Apakah kalian memiliki kebiasaan mengerjakan semua tugas yang dimiliki dalam suatu waktu? Apakah kalian merasa resah ketika tidak melakukan suatu yang produktif? Atau kalian tidak pernah merasa cukup atas pencapaian yang dimiliki, maka dari itu kalian selalu mengambil kesempatan untuk berbuat lebih? Jika kalian menjawab iya pada seluruh pertanyaan tersebut, kemungkinan besar kalian mengimplementasikan hustle culture.
Hustle culture banyak diperkenalkan lewat karya di media sosial dimana hal tersebut bisa memicu seseorang untuk melakukan yang lebih untuk mencapai suatu prestasi.

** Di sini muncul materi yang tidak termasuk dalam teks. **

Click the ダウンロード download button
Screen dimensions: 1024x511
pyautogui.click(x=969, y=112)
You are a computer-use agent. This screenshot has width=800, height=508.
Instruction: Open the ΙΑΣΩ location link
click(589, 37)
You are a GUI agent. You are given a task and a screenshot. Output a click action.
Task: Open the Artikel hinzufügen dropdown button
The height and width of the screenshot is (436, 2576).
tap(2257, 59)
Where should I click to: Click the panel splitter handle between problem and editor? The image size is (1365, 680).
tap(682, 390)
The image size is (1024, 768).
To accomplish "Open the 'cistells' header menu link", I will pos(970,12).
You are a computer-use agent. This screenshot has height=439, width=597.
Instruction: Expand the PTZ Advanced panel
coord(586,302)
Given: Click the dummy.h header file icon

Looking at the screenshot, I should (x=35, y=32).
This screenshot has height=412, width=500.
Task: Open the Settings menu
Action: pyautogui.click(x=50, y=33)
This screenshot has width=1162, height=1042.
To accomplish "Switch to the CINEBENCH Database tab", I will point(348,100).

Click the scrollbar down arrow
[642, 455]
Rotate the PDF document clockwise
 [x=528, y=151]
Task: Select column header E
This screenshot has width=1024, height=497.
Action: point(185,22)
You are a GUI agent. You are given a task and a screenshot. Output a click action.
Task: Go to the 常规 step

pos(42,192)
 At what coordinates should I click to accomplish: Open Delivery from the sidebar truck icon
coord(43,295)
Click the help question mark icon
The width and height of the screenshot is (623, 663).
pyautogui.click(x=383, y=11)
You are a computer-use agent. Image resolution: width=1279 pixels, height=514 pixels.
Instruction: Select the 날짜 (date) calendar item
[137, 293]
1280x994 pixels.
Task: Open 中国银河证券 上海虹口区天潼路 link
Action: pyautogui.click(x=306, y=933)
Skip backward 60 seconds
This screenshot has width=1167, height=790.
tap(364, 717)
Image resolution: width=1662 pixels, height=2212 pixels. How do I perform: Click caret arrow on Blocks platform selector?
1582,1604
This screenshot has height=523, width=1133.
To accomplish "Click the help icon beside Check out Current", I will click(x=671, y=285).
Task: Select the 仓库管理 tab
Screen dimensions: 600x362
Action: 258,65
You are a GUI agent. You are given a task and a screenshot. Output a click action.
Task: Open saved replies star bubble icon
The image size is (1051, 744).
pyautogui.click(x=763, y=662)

Mungkin hanya sekadar melihat seseorang yang meromantisasikan bekerja hingga larut malam di platform media sosialnya juga bisa memicu pemikiran “Apakah seharusnya saya juga melakukan hal yang sama ya?”. Terkadang faktor ekstrinsik yang dapat membangunkan motivasi memang dibutuhkan, tetapi jika menghasilkan output yang membuat seseorang merasa lelah atau tidak pernah puas juga akan membahayakan kesehatan mental, bahkan fisik.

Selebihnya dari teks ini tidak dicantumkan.